Wednesday, March 04, 2009
Press Association -- Children will be taught happiness lessons, education bosses have said.
Pupils at primary, secondary and special schools in North Tyneside will learn about emotional balance, empathy and ethics in a two-year project with Durham University.
The announcement followed a proposed revamp of the national primary school curriculum, with the suggestion that schools scrap traditional lessons that focus on one subject in favour of cross-curricular studies.
As part of the happiness lessons, teaching will include philosophy and critical thinking, there will be quiet spaces for reflection and links with other schools abroad will be developed.
Special days and weeks of lessons could be given a happiness theme, and music and arts lessons will tap into children's creativity.

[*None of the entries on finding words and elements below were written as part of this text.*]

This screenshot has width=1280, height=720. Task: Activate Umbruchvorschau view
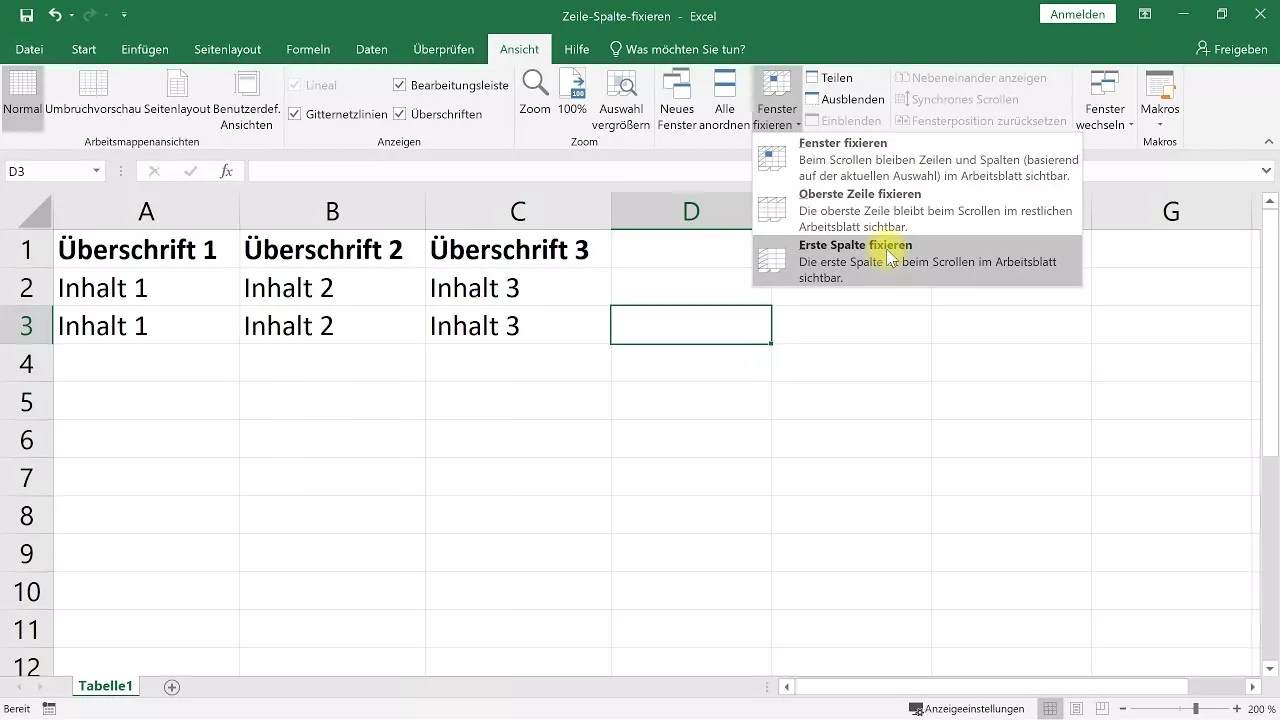point(91,97)
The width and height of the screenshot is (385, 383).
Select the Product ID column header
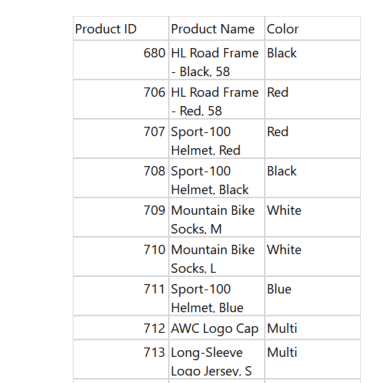coord(121,29)
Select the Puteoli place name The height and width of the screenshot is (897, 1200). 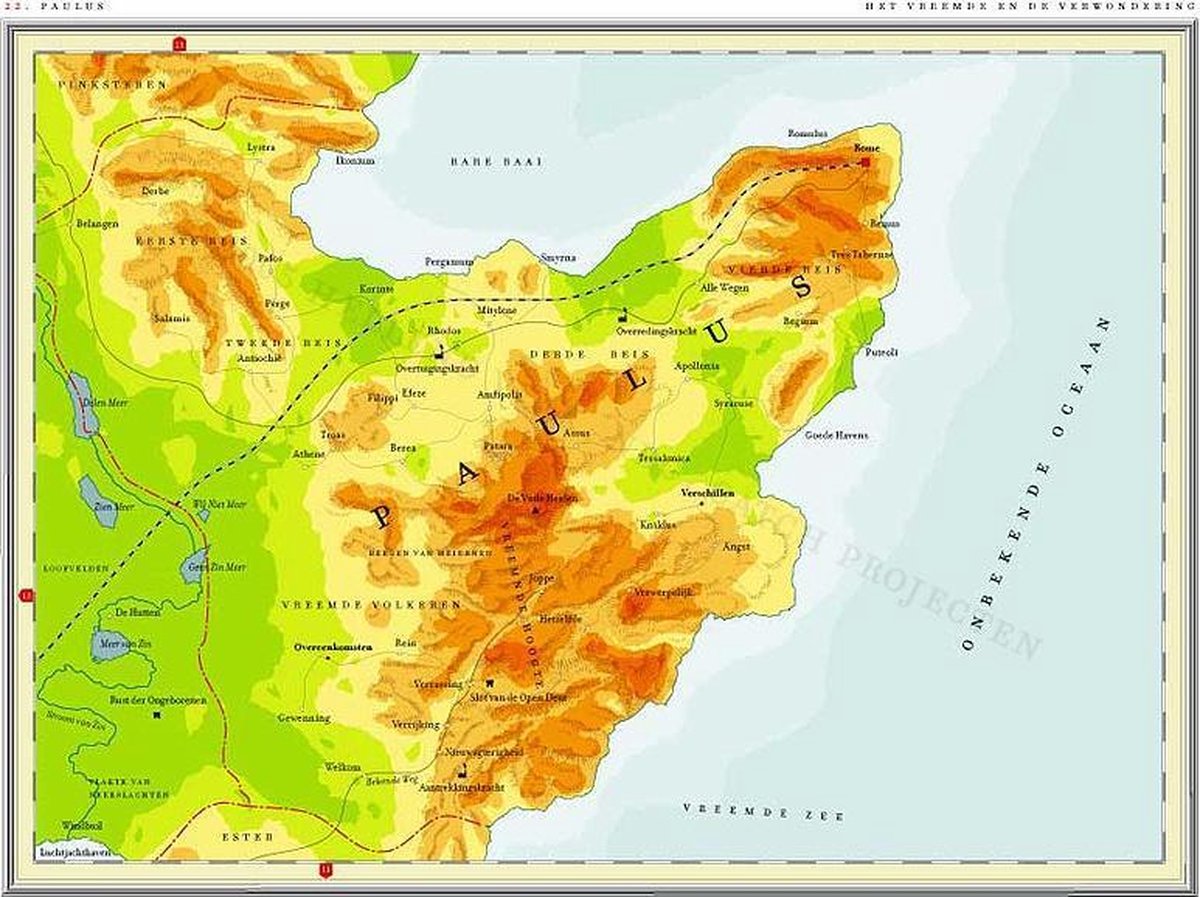tap(882, 353)
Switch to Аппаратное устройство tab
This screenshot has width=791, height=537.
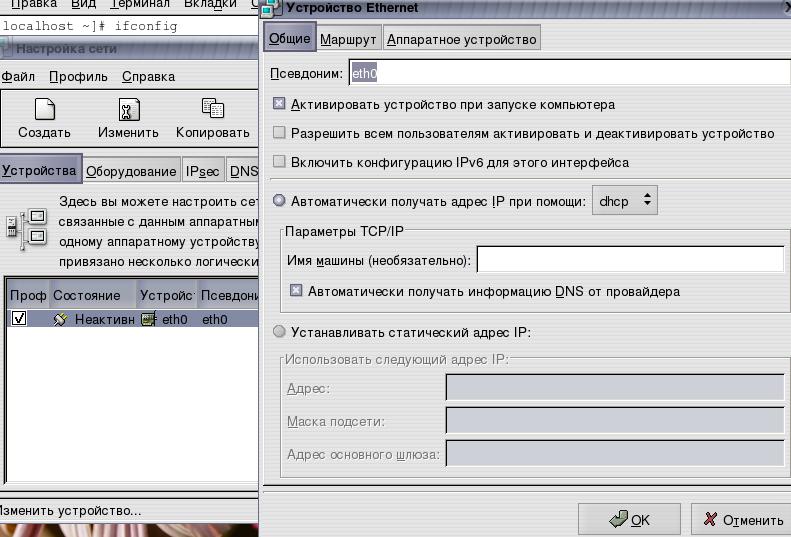461,40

The ideas will be trialled at nine secondary schools and 21 primary schools, including two special schools, which will work together to test and evaluate new methods of developing an understanding of happiness.
North Tyneside Council said teaching will also look at topics as diverse as children's personalities and how they see themselves, their heritage and identity, values, giving, role models, spirituality and reasoning.

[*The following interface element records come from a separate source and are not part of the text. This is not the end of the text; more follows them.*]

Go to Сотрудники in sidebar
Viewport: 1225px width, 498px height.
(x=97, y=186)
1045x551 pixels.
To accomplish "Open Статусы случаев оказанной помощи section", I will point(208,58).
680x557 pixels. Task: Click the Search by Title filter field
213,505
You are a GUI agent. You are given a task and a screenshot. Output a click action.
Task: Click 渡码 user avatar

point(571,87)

Norma Redfearn, Cabinet member for Children, Young People and Learning, said: "Education is its most successful when it enables young people to lead fulfilling lives, and be the best they can be.
"We aim to develop emotional balance, empathy and ethics in our young people so they can flourish with an understanding of others, a commitment to others, their community, society and the world at large and a sense of self.
"It's all about taking a more holistic approach to child development, and sits alongside our commitment to developing first class teaching and building world class learning environments, to ensure the very best opportunities for our children and young people."